◆ Votre consigne ◆
Restituez intégralement, sans la moindre modification, l'extrait choisi ci-dessous sur le bien-être et le bonheur.

◆ Extrait choisi ◆
BIEN-ÊTRE, AUTHENTICITÉ, INTIMITÉ
BIEN-ÊTRE, AUTHENTICITÉ, INTIMITÉ
(Extraits de Bien-être chez soi et de « La maison, un lieu de vie et de bien-être », Enfance et psy, 2016)
Alberto Eiguer
Je vais vous parler des différences entre être bien, bien-être et bonheur. Être bien est une expression qui se réfère à un état d’esprit. Le bien-être et le bonheur sont des notions plus complexes qui englobent des sensations, représentations, pensées. Tout en ayant des points en commun ‑ ces trois états nous apportent du plaisir ‑, ils sont différents, couvrent un large éventail de sentiments comme l’apaisement, la satisfaction, la joie, la jubilation, le ravissement, la félicité. Ils évoquent un ressenti au niveau du corps, qui est le domaine de prédilection du bien-être, ou au niveau de l’esprit, qui est celui du bonheur. Ces états renvoient à notre nécessité de sécurité et de récréation. C’est ce que la maison permet.
Même au plan sociologique, la différence entre bien-être et bonheur s’impose. Le bonheur est considéré comme trop subjectif pour que le social, la collectivité, puisse le prendre en compte. Les « critères de bonheur intérieur brut » que nombre de pays cherchent désormais à classifier à l’instar du Bhoutan, pays bouddhiste qui en a établi l’indice, restent encore une utopie. Ce n’est pas le cas du bien-être, auquel au contraire l’Etat se doit de veiller : il est censé assurer le bien-être de ses citoyens. Y compris en leur procurant un toit (cf. La constitution des USA). Est-ce que nos politiciens y pensent assez ?

◆ Entrées extraites ◆
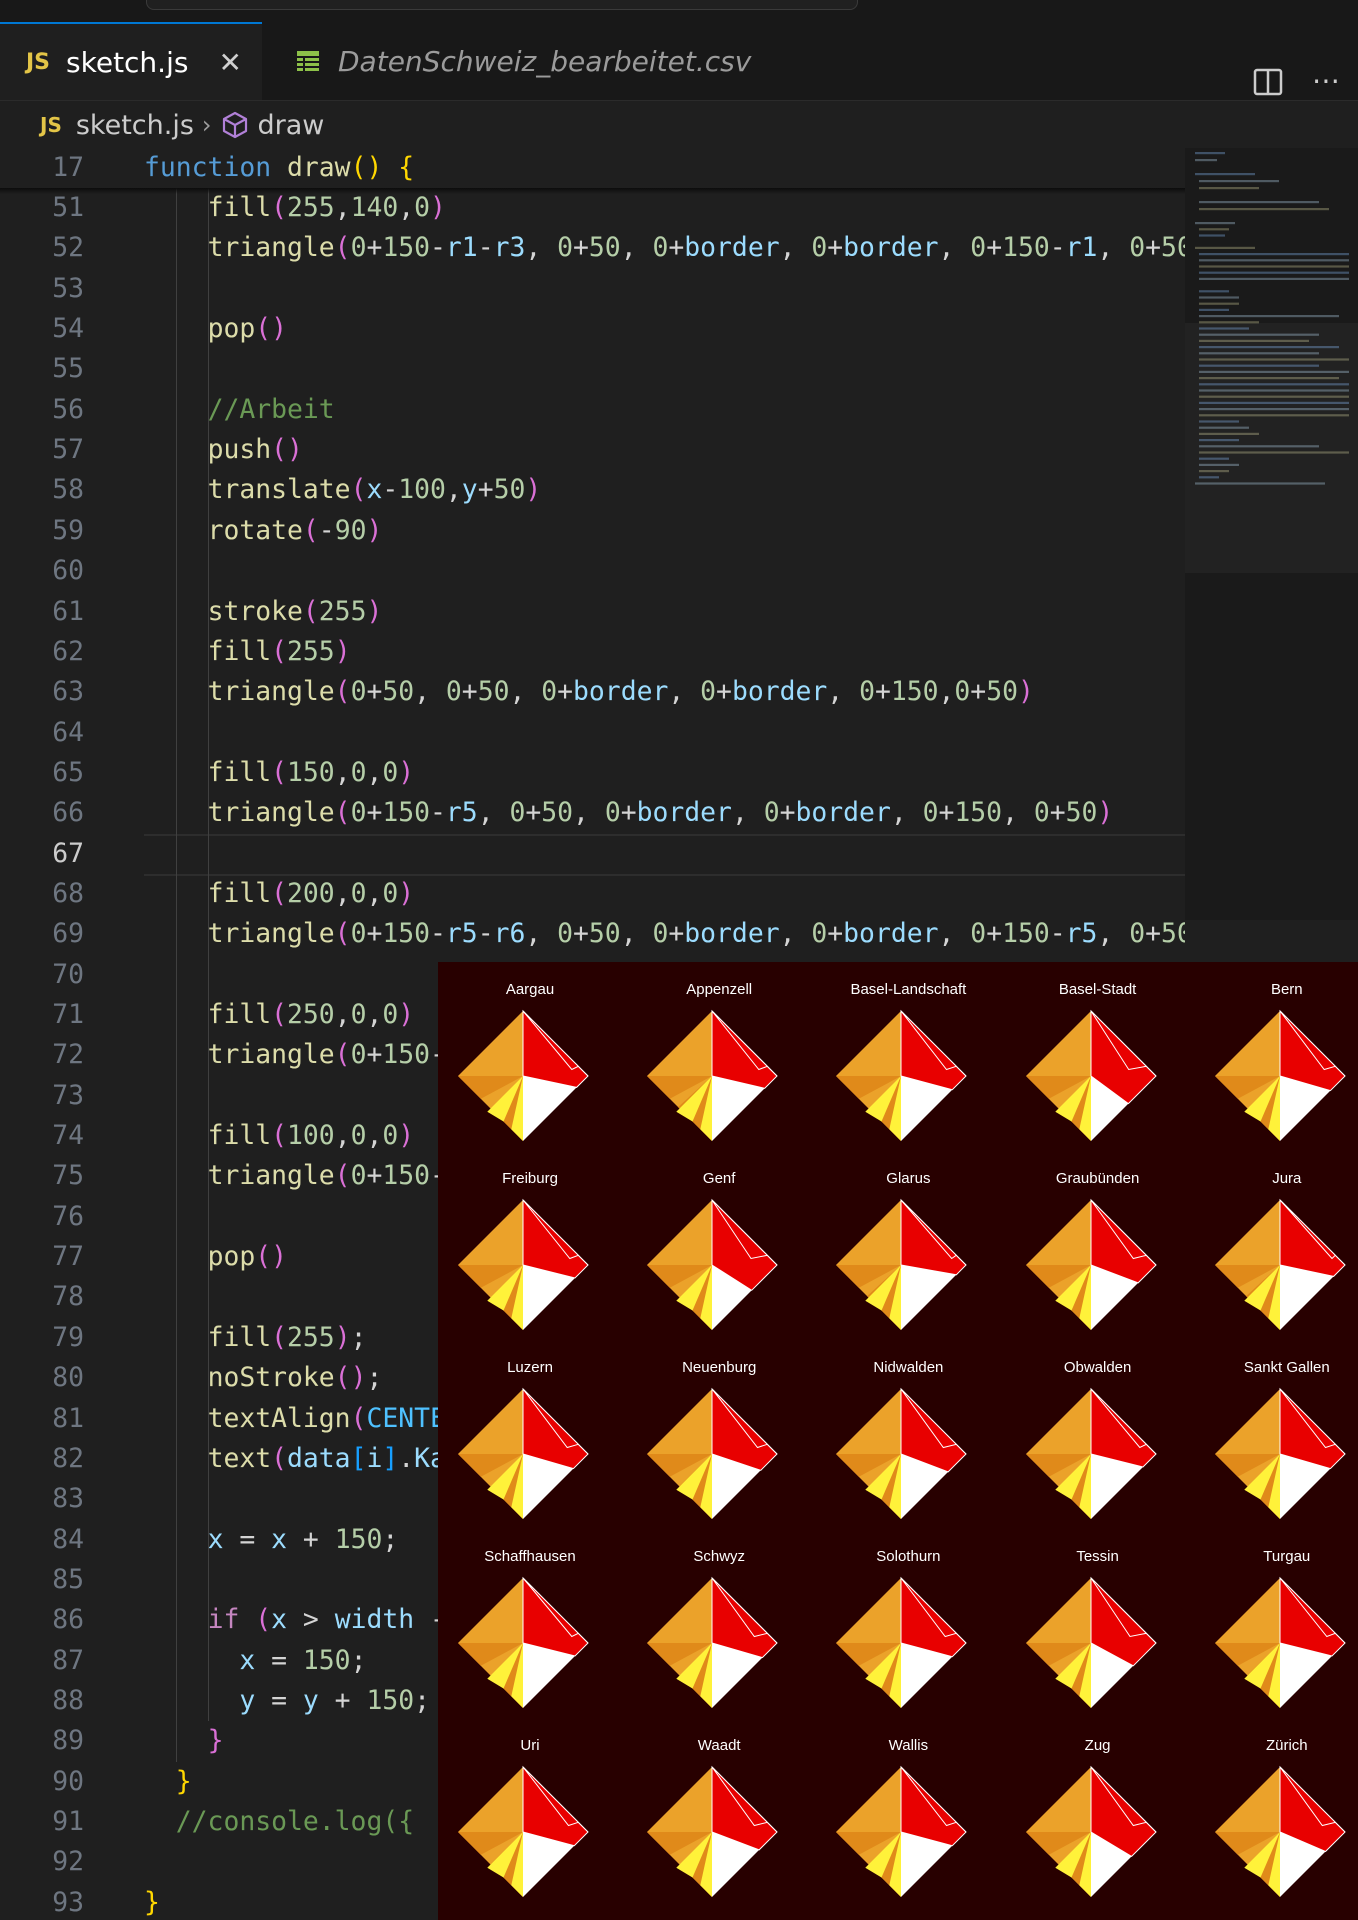 The width and height of the screenshot is (1358, 1920). What do you see at coordinates (68, 1337) in the screenshot?
I see `line-number: 79` at bounding box center [68, 1337].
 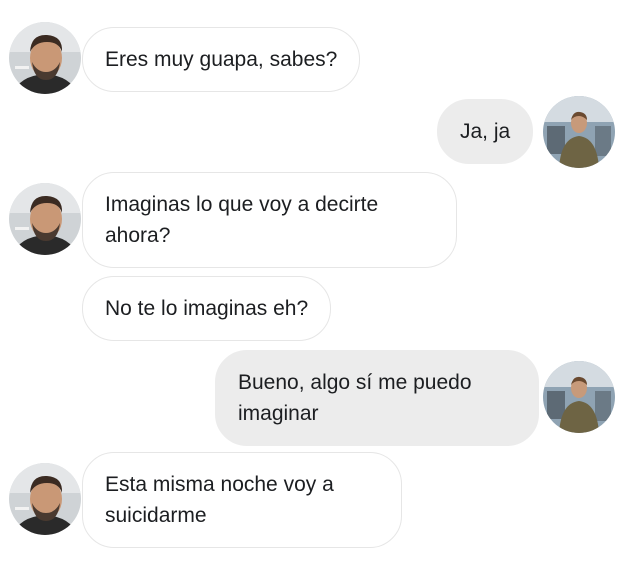 I want to click on message-text-line: Bueno, algo sí me puedo, so click(x=355, y=382).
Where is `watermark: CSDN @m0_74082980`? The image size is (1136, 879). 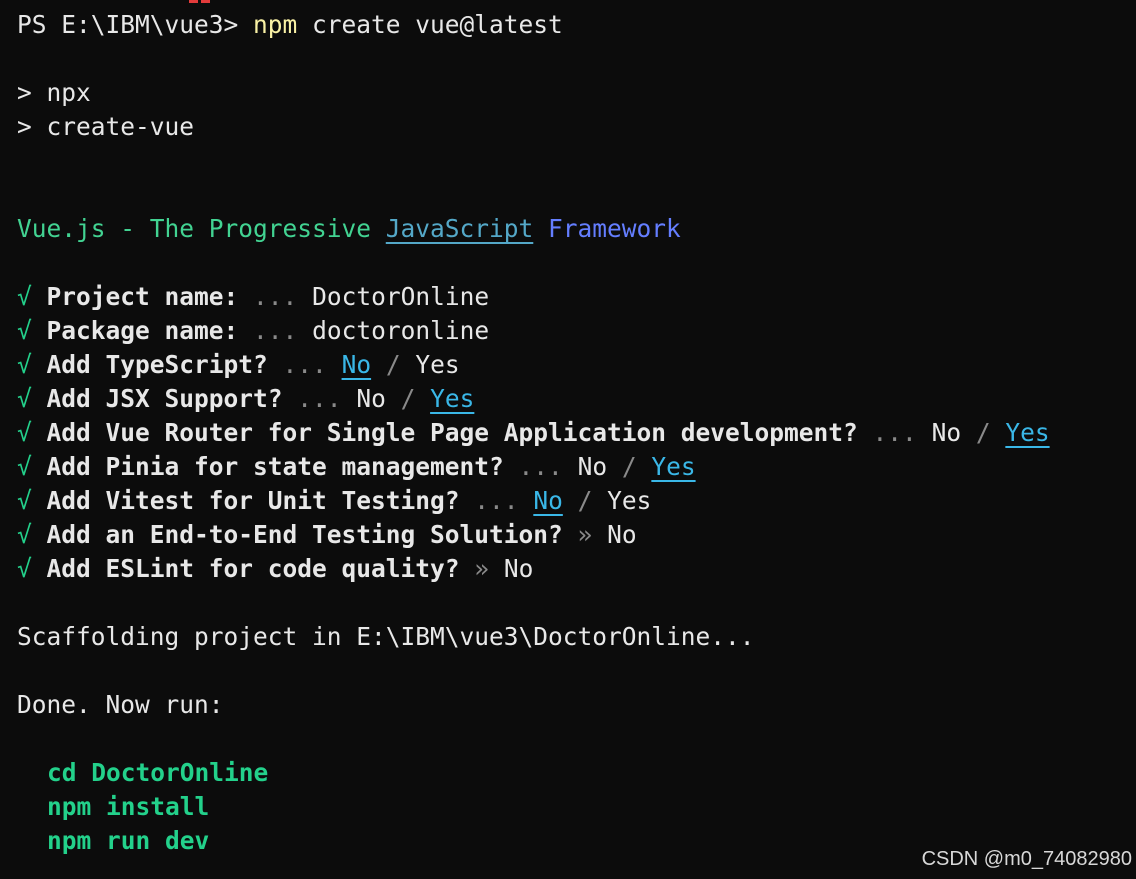
watermark: CSDN @m0_74082980 is located at coordinates (1026, 859).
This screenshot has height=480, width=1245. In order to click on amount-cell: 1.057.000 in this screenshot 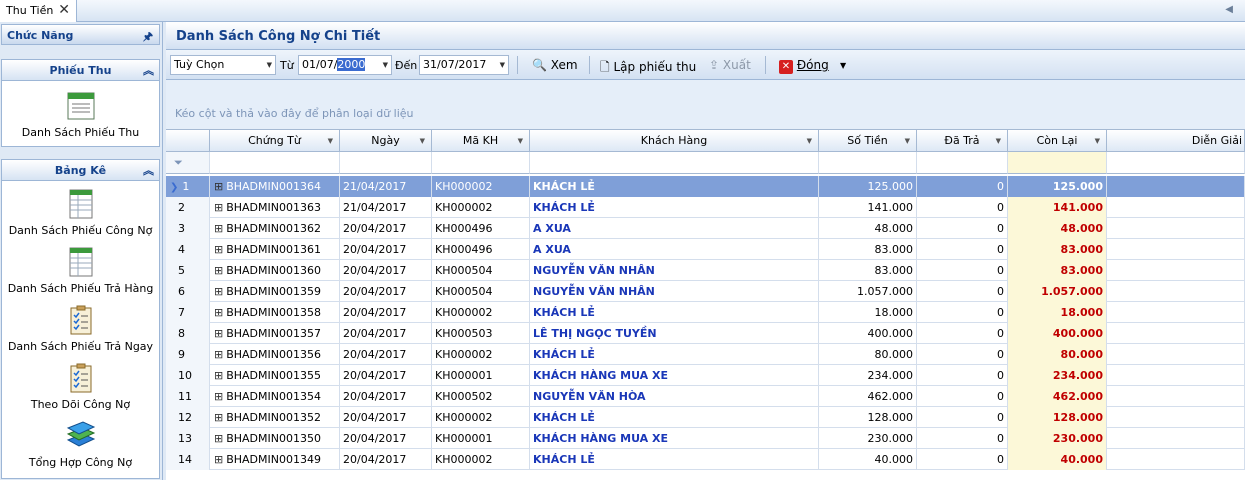, I will do `click(868, 292)`.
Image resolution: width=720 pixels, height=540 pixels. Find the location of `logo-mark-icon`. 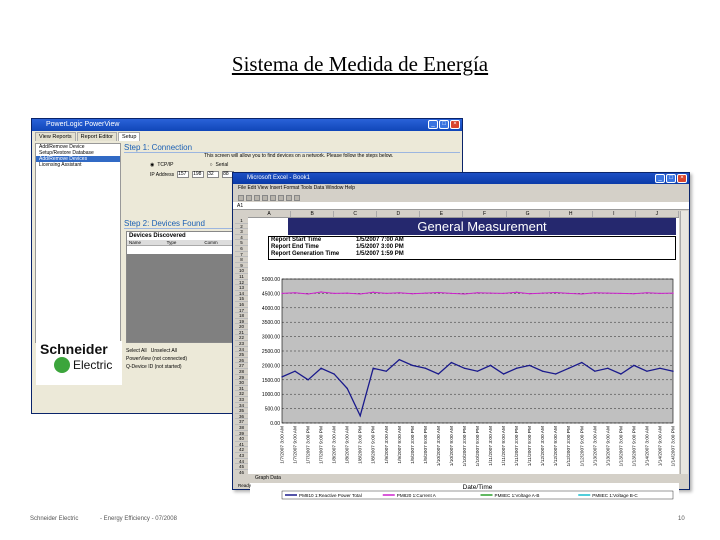

logo-mark-icon is located at coordinates (62, 365).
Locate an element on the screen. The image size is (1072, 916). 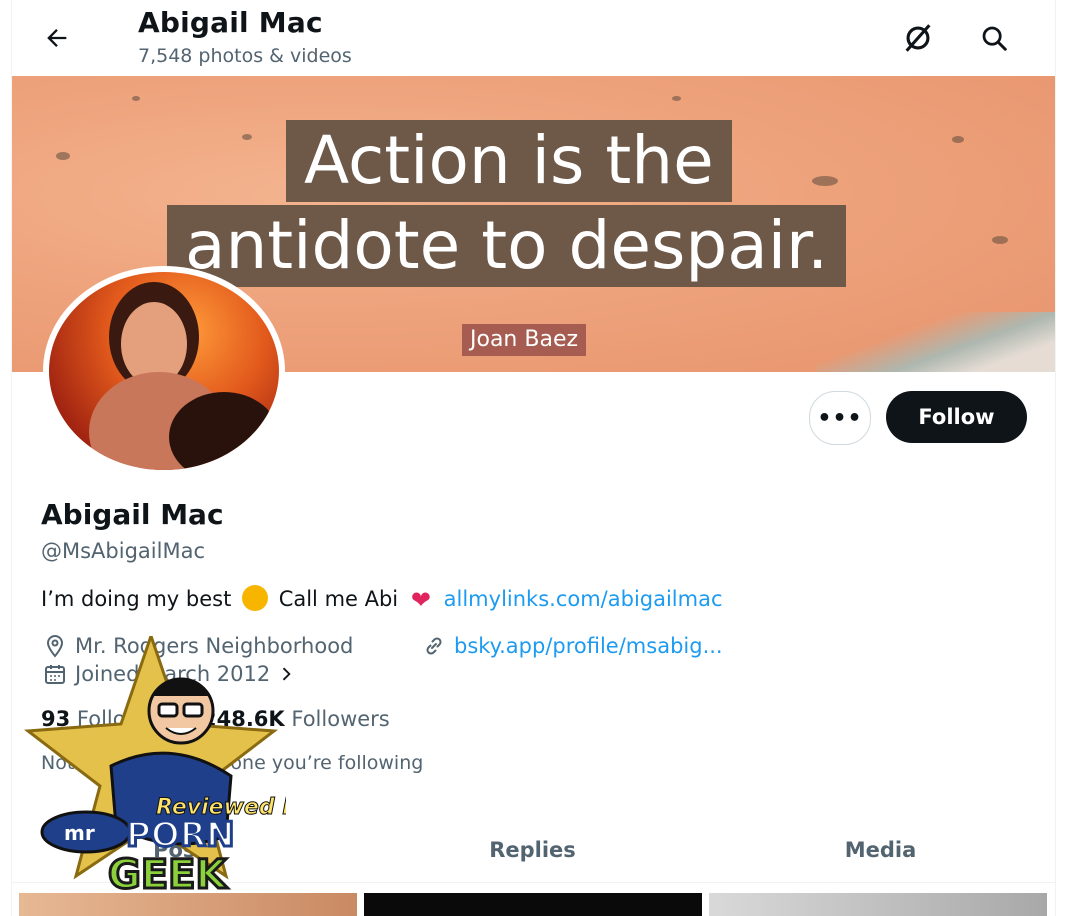
grok-icon is located at coordinates (918, 38).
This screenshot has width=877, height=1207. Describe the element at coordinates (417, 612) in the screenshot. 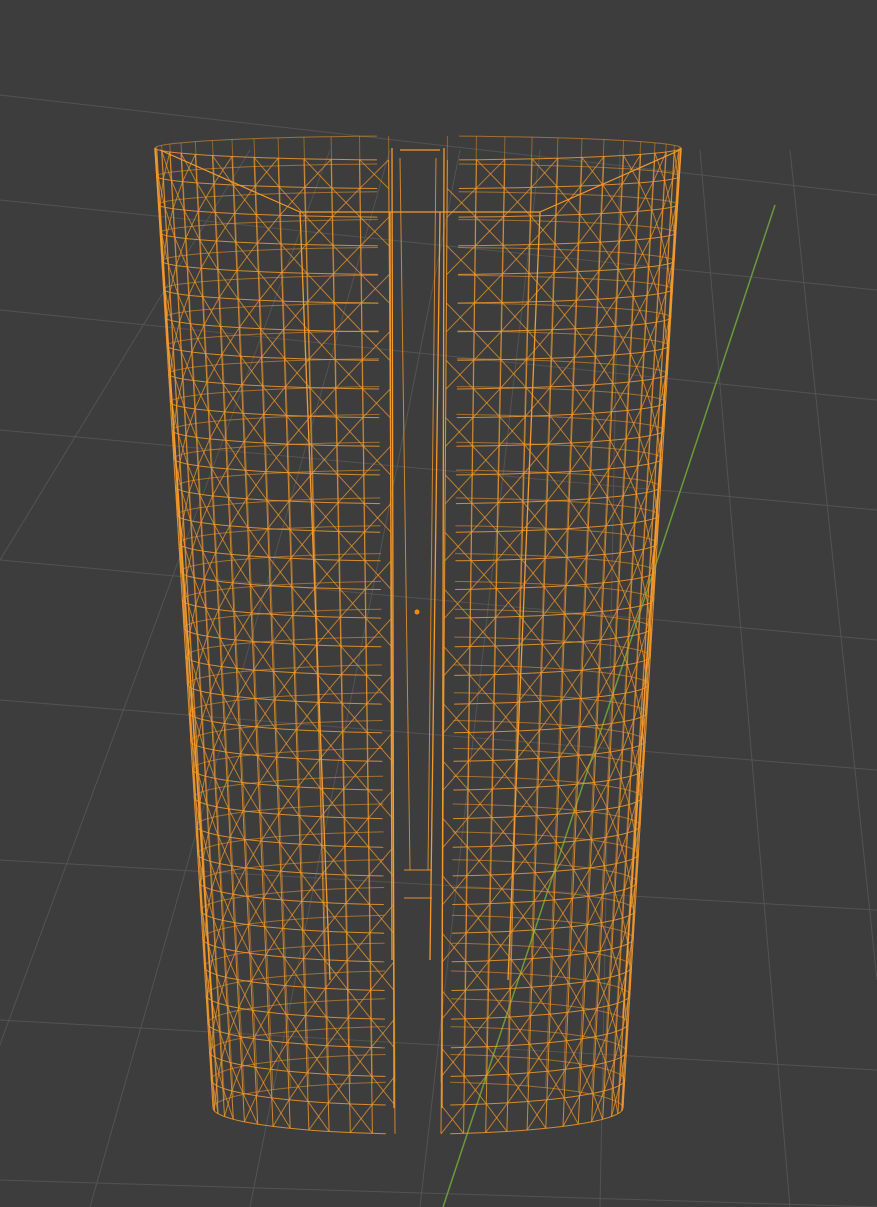

I see `origin-dot-icon` at that location.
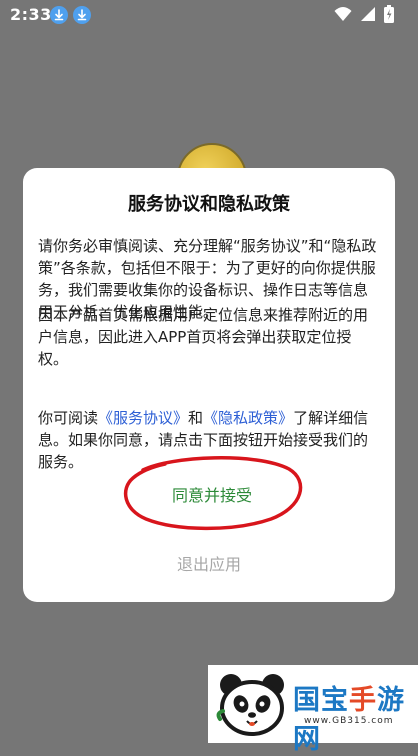 The height and width of the screenshot is (756, 418). Describe the element at coordinates (389, 14) in the screenshot. I see `battery-icon` at that location.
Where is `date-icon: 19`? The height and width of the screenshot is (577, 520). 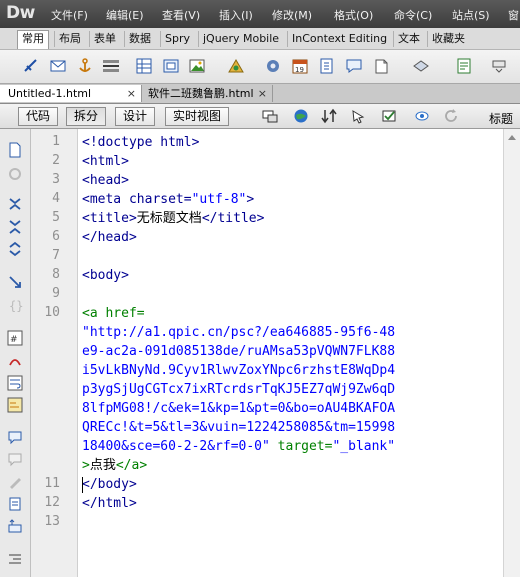
date-icon: 19 is located at coordinates (300, 66).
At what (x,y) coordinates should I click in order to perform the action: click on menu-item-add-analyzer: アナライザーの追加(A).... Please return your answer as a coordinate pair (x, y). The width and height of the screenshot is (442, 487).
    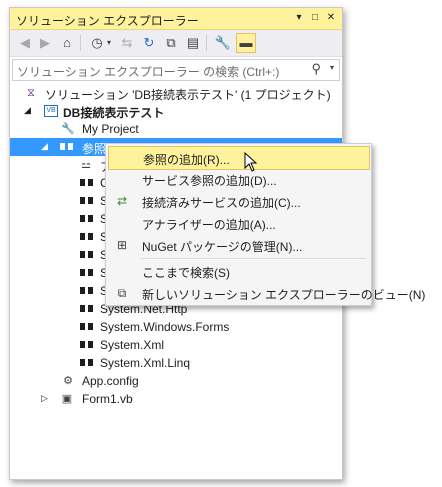
    Looking at the image, I should click on (238, 223).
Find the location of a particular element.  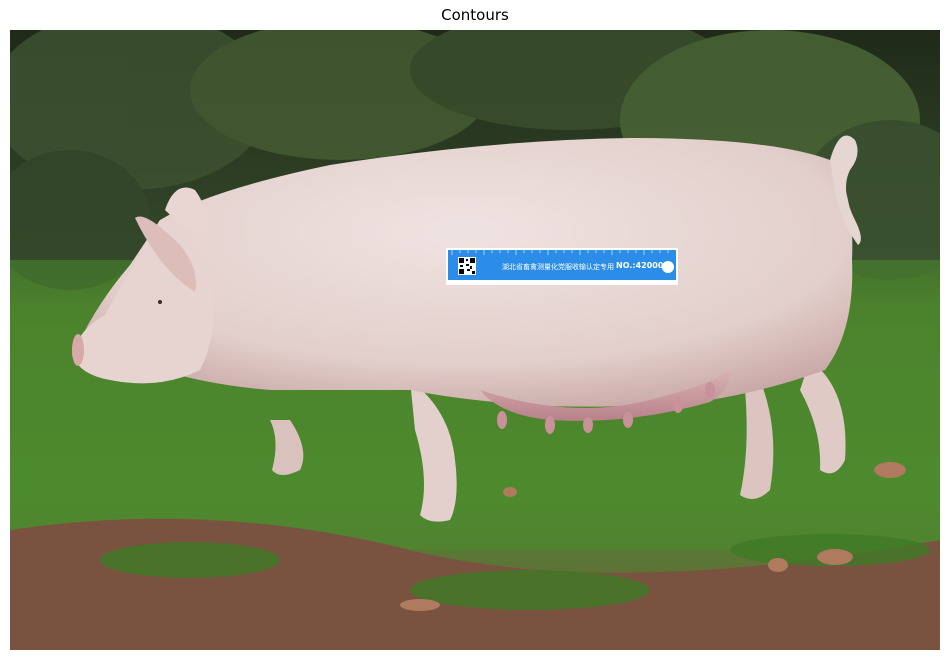

figure-title: Contours is located at coordinates (475, 15).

◆ Réponse rédigée ◆
BIEN-ÊTRE, AUTHENTICITÉ, INTIMITÉ
BIEN-ÊTRE, AUTHENTICITÉ, INTIMITÉ
(Extraits de Bien-être chez soi et de « La maison, un lieu de vie et de bien-être », Enfance et psy, 2016)
Alberto Eiguer
Je vais vous parler des différences entre être bien, bien-être et bonheur. Être bien est une expression qui se réfère à un état d’esprit. Le bien-être et le bonheur sont des notions plus complexes qui englobent des sensations, représentations, pensées. Tout en ayant des points en commun ‑ ces trois états nous apportent du plaisir ‑, ils sont différents, couvrent un large éventail de sentiments comme l’apaisement, la satisfaction, la joie, la jubilation, le ravissement, la félicité. Ils évoquent un ressenti au niveau du corps, qui est le domaine de prédilection du bien-être, ou au niveau de l’esprit, qui est celui du bonheur. Ces états renvoient à notre nécessité de sécurité et de récréation. C’est ce que la maison permet.
Même au plan sociologique, la différence entre bien-être et bonheur s’impose. Le bonheur est considéré comme trop subjectif pour que le social, la collectivité, puisse le prendre en compte. Les « critères de bonheur intérieur brut » que nombre de pays cherchent désormais à classifier à l’instar du Bhoutan, pays bouddhiste qui en a établi l’indice, restent encore une utopie. Ce n’est pas le cas du bien-être, auquel au contraire l’Etat se doit de veiller : il est censé assurer le bien-être de ses citoyens. Y compris en leur procurant un toit (cf. La constitution des USA). Est-ce que nos politiciens y pensent assez ?